Dynamic photomask directed lithography based on electrically stimulated nematic liquid crystal architectures

Lithography technology is a powerful tool for preparing complex microstructures through projecting patterns from static templates with permanent features onto samples. To simplify fabrication and alignment processes, dynamic photomask for multiple configurations preparation becomes increasingly noteworthy. Hereby, we report a dynamic photomask by assembling the electrically stimulated nematic liquid crystal (NLC) into multifarious architectures. This results in reconfigurable and switchable diffraction patterns due to the hybrid phase arising from the NLC molecular orientations.
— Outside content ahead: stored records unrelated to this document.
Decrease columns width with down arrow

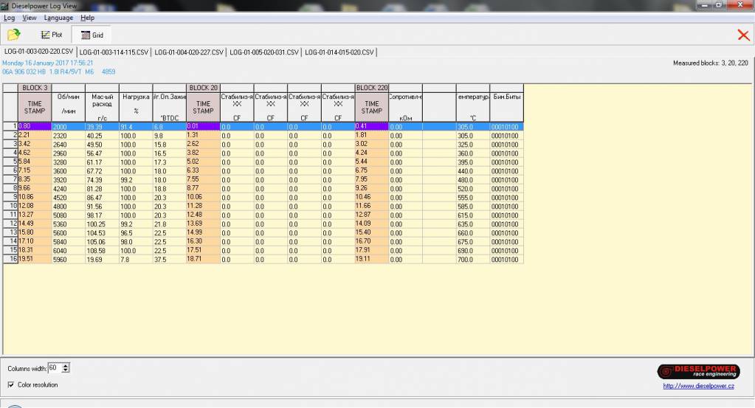pyautogui.click(x=66, y=370)
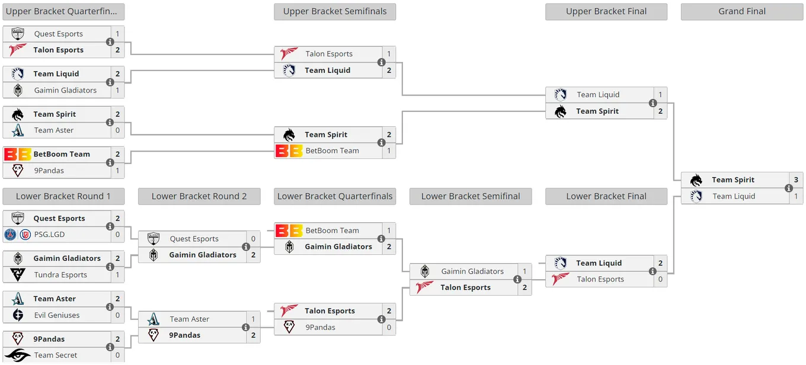Click the Evil Geniuses logo
This screenshot has width=806, height=365.
click(x=18, y=315)
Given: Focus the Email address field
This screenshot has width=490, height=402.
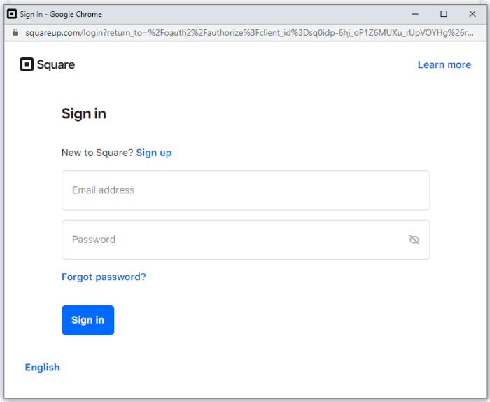Looking at the screenshot, I should click(245, 190).
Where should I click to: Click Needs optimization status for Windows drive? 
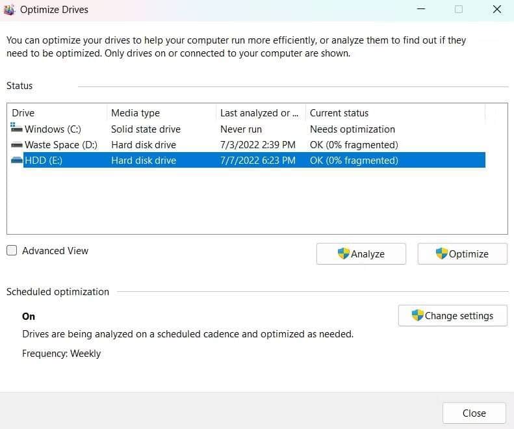tap(352, 129)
These diffraction patterns are adopted as metamask to produce multiple microstructures with height gradients in one-step exposure and hierarchical microstructures through multiple in-situ exposures using standard photolithography. The fabricated pattern has feature size about 3.2 times smaller than the electrode pattern and can be transferred onto silicon wafer. This strategy can be extended to design diverse microstructures with great flexibility and controllability, offers a promising avenue for fabricating metamaterials via complex structures with simplified lithography processes. Lithography technology enables the creation of intricate microstructures by projecting patterns from fixed templates onto samples. Liu et al. report a dynamic photomask using electrically stimulated nematic liquid crystals, which provides reconfigurable diffraction patterns, simplifying microstructure fabrication with enhanced flexibility and precision.